Hal itu bertentangan dengan Peraturan Presiden Nomor 54 Tahun 2010 tentang Pengadaan Barang/Jasa Pemerintah. Karena itu, Budi menilai proyek e-KTP tak mungkin terwujud. Pekerjaan terlalu banyak dengan waktu yang singkat.
Tak hanya itu, ada penyimpangan dalam proses lelang. Kementerian Dalam Negeri tak melewati mekanisme lelang dalam mencari perusahaan pemenang proyek.
Mekanisme itu dimulai dengan download dokumen pengadaan, pengumuman pasca-kualifikasi, pemberian penjelasan, upload dokumen penawaran, evaluasi penawaran, evaluasi dokumen kualifikasi, pembukaan dokumen penawaran, upload berita acara hasil pelelangan, pengumuman pemenang, penetapan pemenang, masa sanggah hasil lelang, penandatanganan kontrak, hingga surat penunjuk penyedia barang/jasa.
Budi menjelaskan, Kementerian baru memenuhi tahap upload dokumen penawaran, tapi sudah ada penandatangan kontrak perusahaan pemegang proyek e-KTP. Namun, dia melanjutkan, Menteri Dalam Negeri Gamawan Fauzi membantah tak penuhi prosedur.
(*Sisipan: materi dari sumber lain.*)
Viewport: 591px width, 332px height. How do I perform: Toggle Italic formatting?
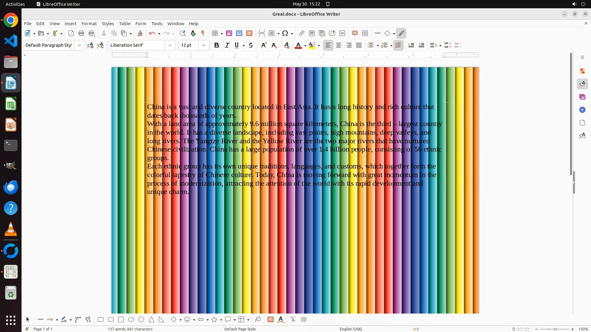(227, 45)
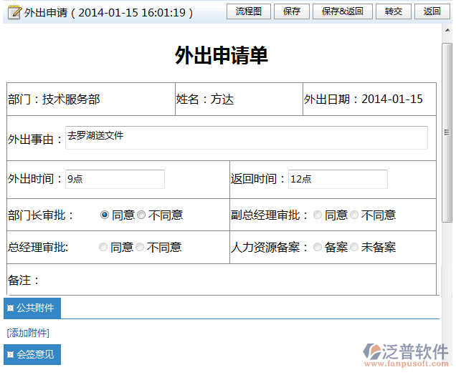Click the vertical scrollbar thumb

click(447, 132)

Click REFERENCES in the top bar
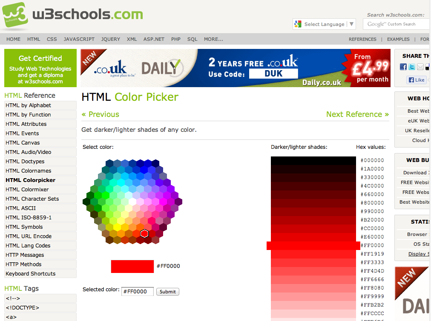(362, 39)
Gamawan malah menyalahkan sistem lelang online LKPP.
"Ini proyek muskil. Terbukti sekarang tidak ada (tender) yang memenuhi syarat. Harusnya tidak ada yang lulus karena pekerjaan ini tidak ada yang mampu mengerjakan," ujar Budi.
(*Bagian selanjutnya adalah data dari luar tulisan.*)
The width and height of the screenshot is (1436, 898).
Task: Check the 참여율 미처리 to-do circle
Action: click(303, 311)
Budi dihadirkan jaksa sebagai saksi untuk terdakwa dugaan korupsi proyek e-KTP, Setya Novanto. Selain Budi, ada empat saksi lain. Dua di antaranya pengacara Hotma Sitompul dan mantan anggota Dewan Perwakilan Rakyat (DPR), Chairuman Harahap.
Setya Novanto didakwa jaksa penuntut umum KPK berperan dalam meloloskan anggaran proyek e-KTP di DPR pada medio 2010-2011 saat dia masih menjabat Ketua Fraksi Partai Golkar. Atas perannya, Setya disebut menerima total fee US$ 7,3 juta. Dia juga diduga menerima jam tangan merek Richard Mille seharga US$ 135 ribu. Setya didakwa melanggar Pasal 2 dan 3 Undang-Undang Nomor 31 tentang Tindak Pidana Korupsi.